The recent proposals from the Equality and Human Rights Commission (EHRC) suggest that for the first 26 weeks of maternity leave a woman should be paid at 90% of her salary. Beyond that, leave can be taken in three blocks of four month periods: one block for the mother, one block for the father and the third block for either parent. The proposition is that the first eight weeks of each block would be paid, half at 90% and half at the statutory rate. Long term, the plan is for this leave to be paid at 90% for 26 weeks, or 50% for 52 weeks. These blocks of leave can be taken anytime up until a child’s fifth birthday. The EHRC is also proposing that the requirement of a qualifying period of employment for entitlement to statutory maternity and paternity pay be dropped and that the two weeks of paternity leave should be paid at 90%.
These proposals are likely to have a significant impact upon an employer’s ability to undertake strategic planning for the future of the business.
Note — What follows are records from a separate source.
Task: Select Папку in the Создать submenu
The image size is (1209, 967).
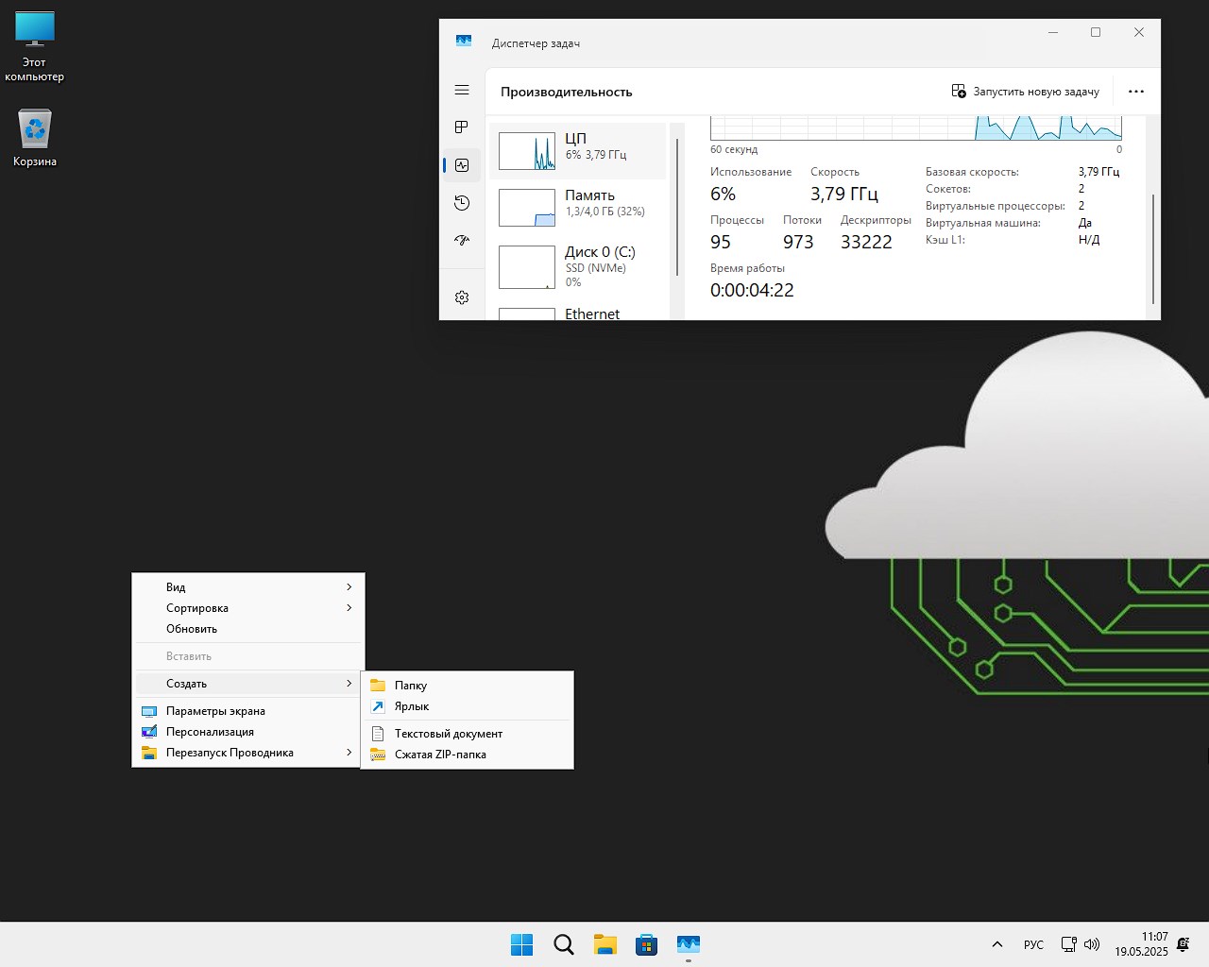Action: tap(411, 686)
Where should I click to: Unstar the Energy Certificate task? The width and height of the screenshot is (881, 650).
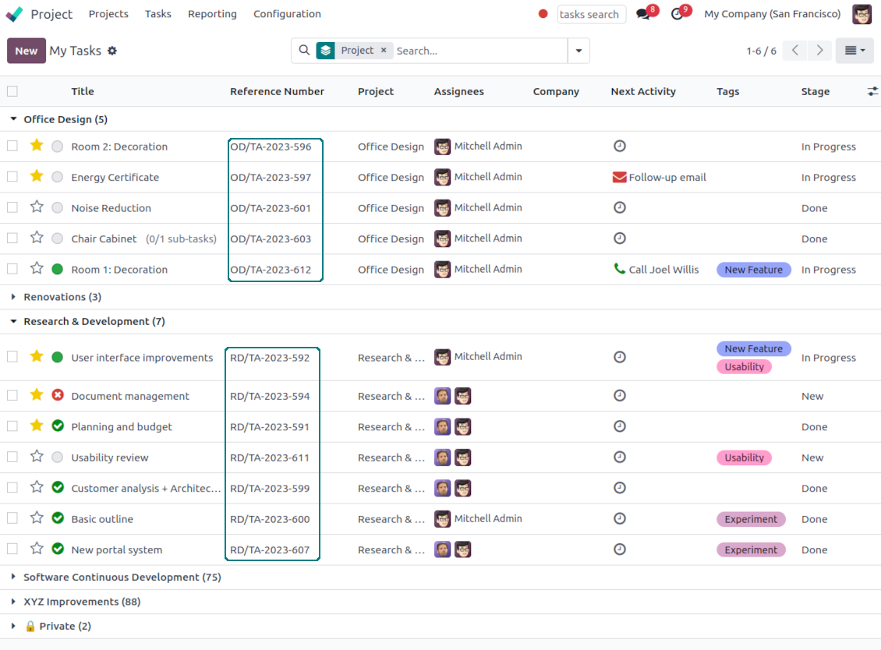(x=37, y=177)
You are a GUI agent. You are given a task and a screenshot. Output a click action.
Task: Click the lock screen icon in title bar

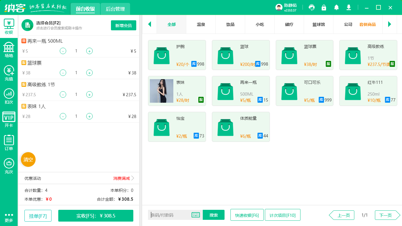coord(324,7)
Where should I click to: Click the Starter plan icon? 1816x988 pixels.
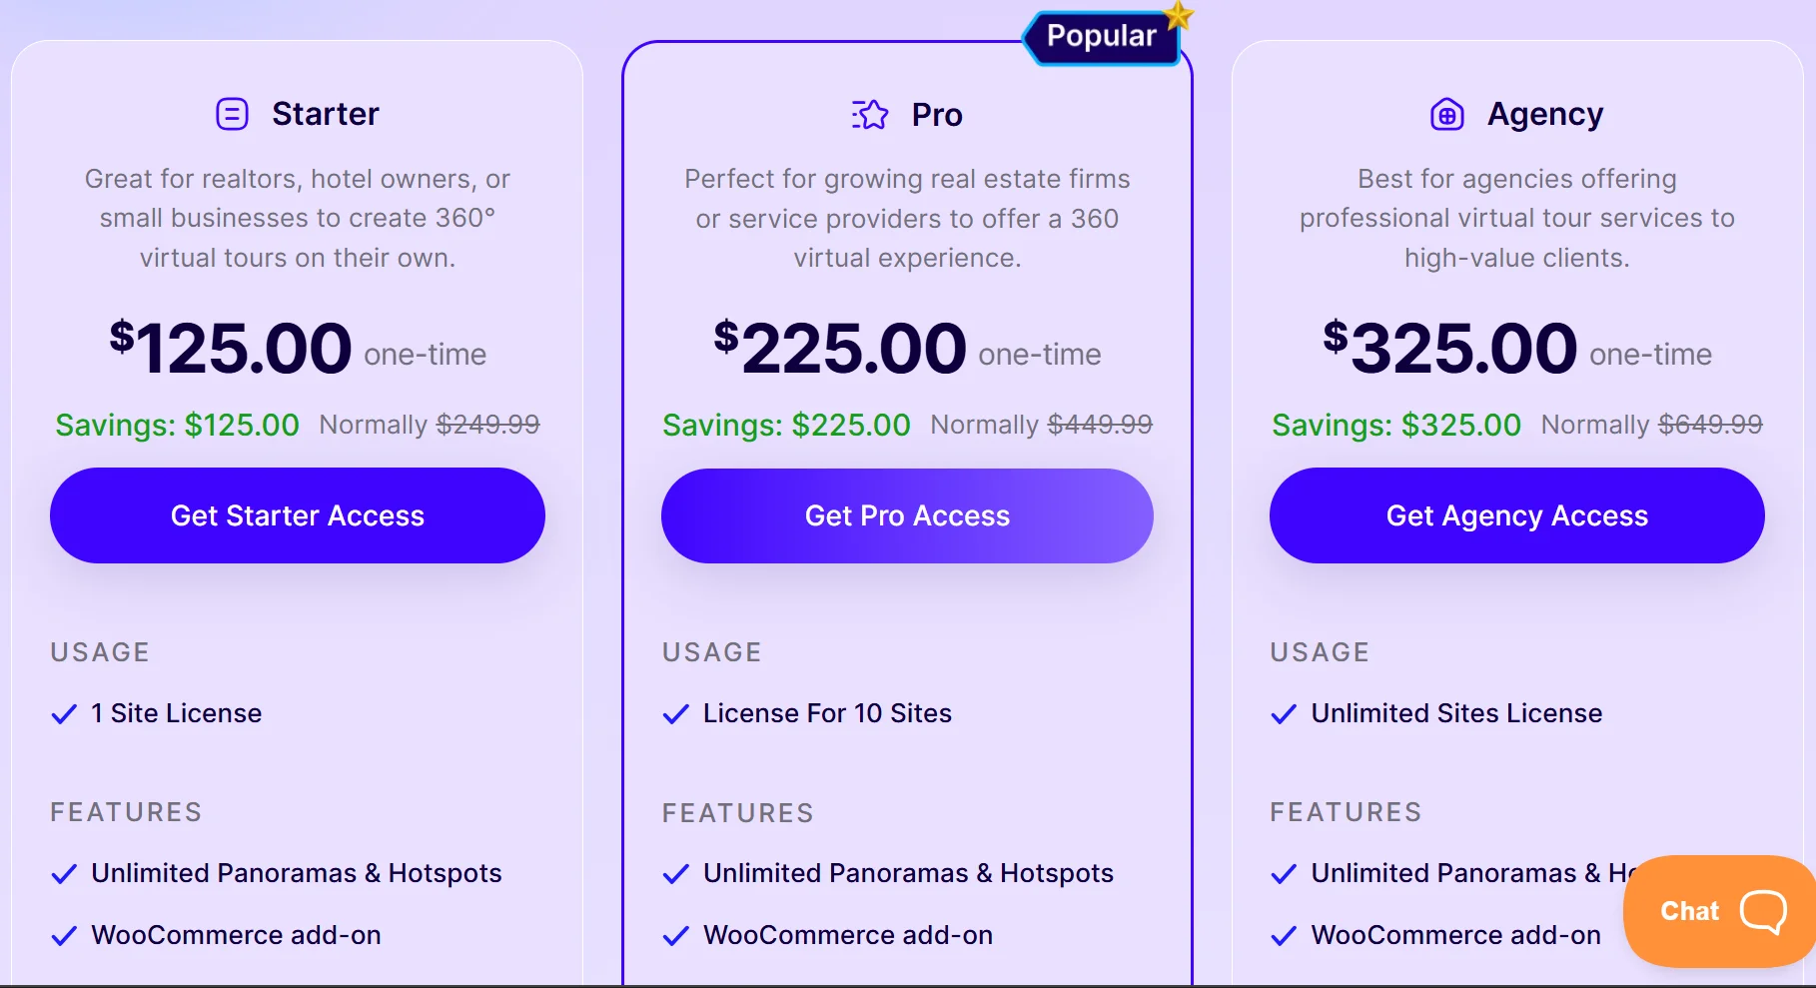click(x=232, y=114)
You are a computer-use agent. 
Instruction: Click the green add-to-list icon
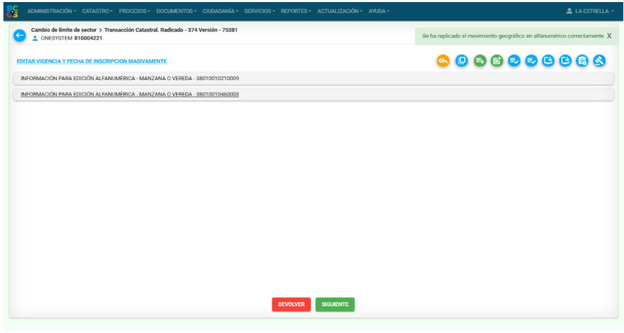[x=480, y=61]
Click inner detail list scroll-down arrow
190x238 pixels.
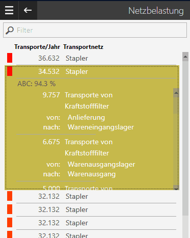[176, 188]
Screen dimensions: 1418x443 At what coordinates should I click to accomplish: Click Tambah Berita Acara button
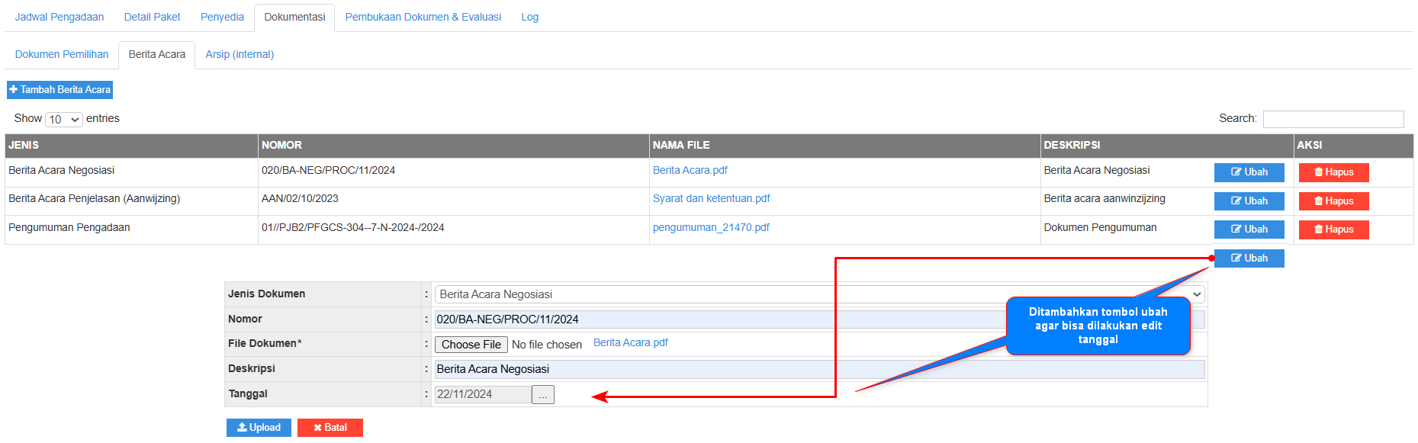[x=60, y=90]
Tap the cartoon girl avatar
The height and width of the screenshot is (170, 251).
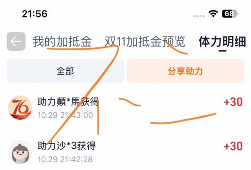(20, 152)
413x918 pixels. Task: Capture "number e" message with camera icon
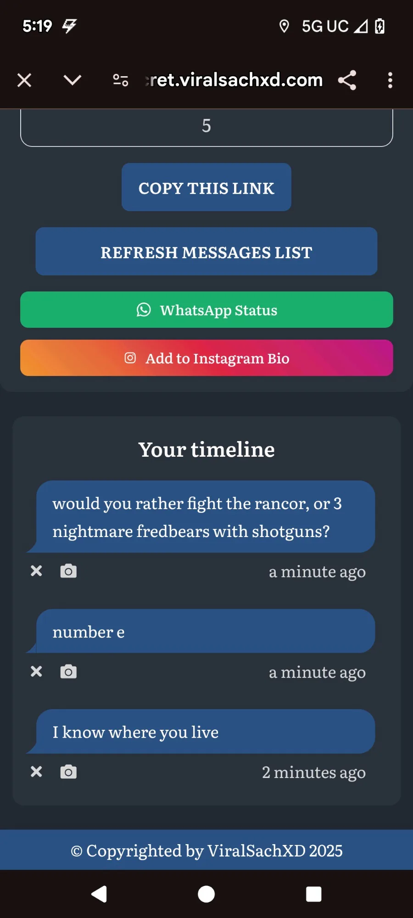point(68,672)
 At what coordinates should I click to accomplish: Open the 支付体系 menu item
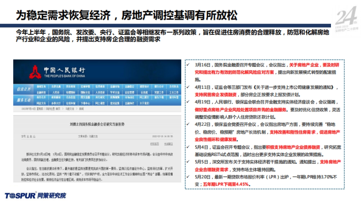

Only short term planning may be possible with the looming possibility (for a five year period) that an employee may opt to take substantial periods of leave.
Employees may also find that they do not form part of an employer’s longer term plans for a business just because they have young children, even if an employee may have no intention of taking such leave.
It may even be the case that when looking at two equally qualified candidates for a role, an employer will chose the male rather than the female. This could be discriminatory. If the government go ahead and change the law as proposed in the Equality Bill an employer will be able to do precisely the opposite – chose the woman, and this would not be discriminatory.
The dilemma for employers is that, with the EHRC’s proposals, it’s not only women of childbearing age who they will have concerns about hiring, as men too may also take substantial periods of leave. The issue raised in the question above is made potentially worse by the EHRC’s proposals.
There has been a mixed reaction to the proposals amongst business and equality groups – EHRC have called on the government to consider the report and proposals in the future. We will have to wait and see whether the proposals will be implemented in full or rather a more compromised approach adopted.